数字で見たら、愛知が”ちょっとした国”だった話
ふと、「愛知って、どんな県なんだろう」と思ったので調べてみた話。
モノづくり、47年連続日本一
愛知県の年間の製造品出荷額は、約58兆円(2023年)。日本全体の約15.5%を、愛知一県で叩き出している。
驚くのは、2位との差である。
2位の静岡県は、約20兆円。愛知は、その3倍近い。
トヨタグループを筆頭に、日本の「手で作るもの」のかなりの部分が、この一県に集まっている。
1人当たり県民所得、全国2位
愛知の1人当たり県民所得は、約382万円。
1位は東京都だが、2位は2011年以降、ずっと愛知が守り続けている。
東京は金融や本社機能が集中しているから、ある意味当然である。
ただ、その東京に次ぐ豊かさを、東京から離れた愛知が保っているのは、なかなかすごい話だ。
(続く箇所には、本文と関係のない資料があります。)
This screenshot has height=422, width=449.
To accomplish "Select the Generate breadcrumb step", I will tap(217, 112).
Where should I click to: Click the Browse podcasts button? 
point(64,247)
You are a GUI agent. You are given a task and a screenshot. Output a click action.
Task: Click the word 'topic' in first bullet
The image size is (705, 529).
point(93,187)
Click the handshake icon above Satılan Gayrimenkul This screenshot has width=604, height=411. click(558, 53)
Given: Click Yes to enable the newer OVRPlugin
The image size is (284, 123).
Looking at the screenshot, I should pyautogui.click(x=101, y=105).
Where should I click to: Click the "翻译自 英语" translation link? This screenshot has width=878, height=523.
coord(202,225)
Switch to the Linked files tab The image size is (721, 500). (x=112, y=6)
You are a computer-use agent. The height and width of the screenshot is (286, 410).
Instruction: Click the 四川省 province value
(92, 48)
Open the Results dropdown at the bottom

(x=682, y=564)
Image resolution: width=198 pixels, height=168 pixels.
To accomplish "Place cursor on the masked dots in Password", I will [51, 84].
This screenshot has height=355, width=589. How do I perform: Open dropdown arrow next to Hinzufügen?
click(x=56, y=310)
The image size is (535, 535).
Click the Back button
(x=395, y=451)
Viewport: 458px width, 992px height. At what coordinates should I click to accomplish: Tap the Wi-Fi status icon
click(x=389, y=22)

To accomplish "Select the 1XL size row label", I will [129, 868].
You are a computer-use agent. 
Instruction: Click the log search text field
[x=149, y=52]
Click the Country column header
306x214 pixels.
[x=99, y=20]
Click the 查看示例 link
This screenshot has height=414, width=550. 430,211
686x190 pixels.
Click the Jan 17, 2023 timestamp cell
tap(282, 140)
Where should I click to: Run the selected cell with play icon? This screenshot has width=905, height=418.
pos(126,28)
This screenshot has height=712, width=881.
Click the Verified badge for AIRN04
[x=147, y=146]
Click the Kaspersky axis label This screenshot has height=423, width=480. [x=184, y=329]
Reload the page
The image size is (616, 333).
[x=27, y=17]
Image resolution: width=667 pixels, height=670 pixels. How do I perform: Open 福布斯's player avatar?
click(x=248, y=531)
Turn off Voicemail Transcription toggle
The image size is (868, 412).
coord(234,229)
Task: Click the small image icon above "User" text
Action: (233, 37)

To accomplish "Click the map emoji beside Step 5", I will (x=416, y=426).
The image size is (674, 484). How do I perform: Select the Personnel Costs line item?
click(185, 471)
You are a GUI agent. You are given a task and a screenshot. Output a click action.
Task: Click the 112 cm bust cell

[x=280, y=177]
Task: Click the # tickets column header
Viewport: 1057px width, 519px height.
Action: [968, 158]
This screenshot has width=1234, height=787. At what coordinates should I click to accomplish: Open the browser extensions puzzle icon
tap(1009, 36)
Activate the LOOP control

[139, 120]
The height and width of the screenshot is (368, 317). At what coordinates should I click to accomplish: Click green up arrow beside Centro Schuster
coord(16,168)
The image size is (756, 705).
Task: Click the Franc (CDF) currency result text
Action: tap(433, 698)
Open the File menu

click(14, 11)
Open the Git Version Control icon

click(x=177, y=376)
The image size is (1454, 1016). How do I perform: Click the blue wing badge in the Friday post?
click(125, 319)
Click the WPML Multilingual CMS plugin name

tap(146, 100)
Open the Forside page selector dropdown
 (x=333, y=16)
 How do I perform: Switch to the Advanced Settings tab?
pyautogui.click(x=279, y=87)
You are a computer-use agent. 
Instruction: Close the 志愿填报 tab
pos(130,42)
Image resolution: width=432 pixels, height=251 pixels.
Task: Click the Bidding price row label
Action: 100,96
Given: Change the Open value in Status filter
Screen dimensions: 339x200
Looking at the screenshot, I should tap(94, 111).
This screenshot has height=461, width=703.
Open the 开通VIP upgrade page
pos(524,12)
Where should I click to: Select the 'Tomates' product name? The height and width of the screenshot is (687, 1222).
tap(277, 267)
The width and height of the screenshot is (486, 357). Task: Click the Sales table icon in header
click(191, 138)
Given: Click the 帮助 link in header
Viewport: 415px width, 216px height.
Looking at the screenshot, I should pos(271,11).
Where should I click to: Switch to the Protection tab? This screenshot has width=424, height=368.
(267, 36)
ランキングを見ると、製造業が強い県が上位を占めているのは、意外な事実だった
地方交付税の不交付団体、全国最多
全国の市町村のうち、自分たちの税収だけで運営できる「不交付団体」というのがある。
国から地方交付税の配分を受けずに、自前で財政を回せる、強い自治体のことだ。
2025年度、全国の不交付団体は84団体。
そのうち、20団体が愛知県内である。
つまり、全国の不交付団体の、約4分の1が愛知にある、ということだ。
岡崎市、刈谷市、豊田市、安城市、小牧市、東海市、大府市、高浜市、日進市、田原市、みよし市、長久手市――
名前を並べてみると、ほとんどが製造業の街だ。
ここに住む人たちが、毎日、工場で、研究所で、設計現場で、汗を流して何かを作っている。
その積み重ねが、自治体の財政まで支えている。
そして、もう一つ。意外な数字。
人口動態の話である。
出生数、全国4位。
愛知の年間の出生数は、約4万5,500人(2024年)。
東京都、大阪府、神奈川県に次ぐ、堂々の4位。
人口千人当たりの出生率も、全国4位である(沖縄、滋賀、福岡に次ぐ)。
15歳未満の年少人口の割合は、全国7位(13.0%)。
65歳以上の老年人口の割合は、全国で少ない方から3番目(25.3%、東京・沖縄に次ぐ若さ)。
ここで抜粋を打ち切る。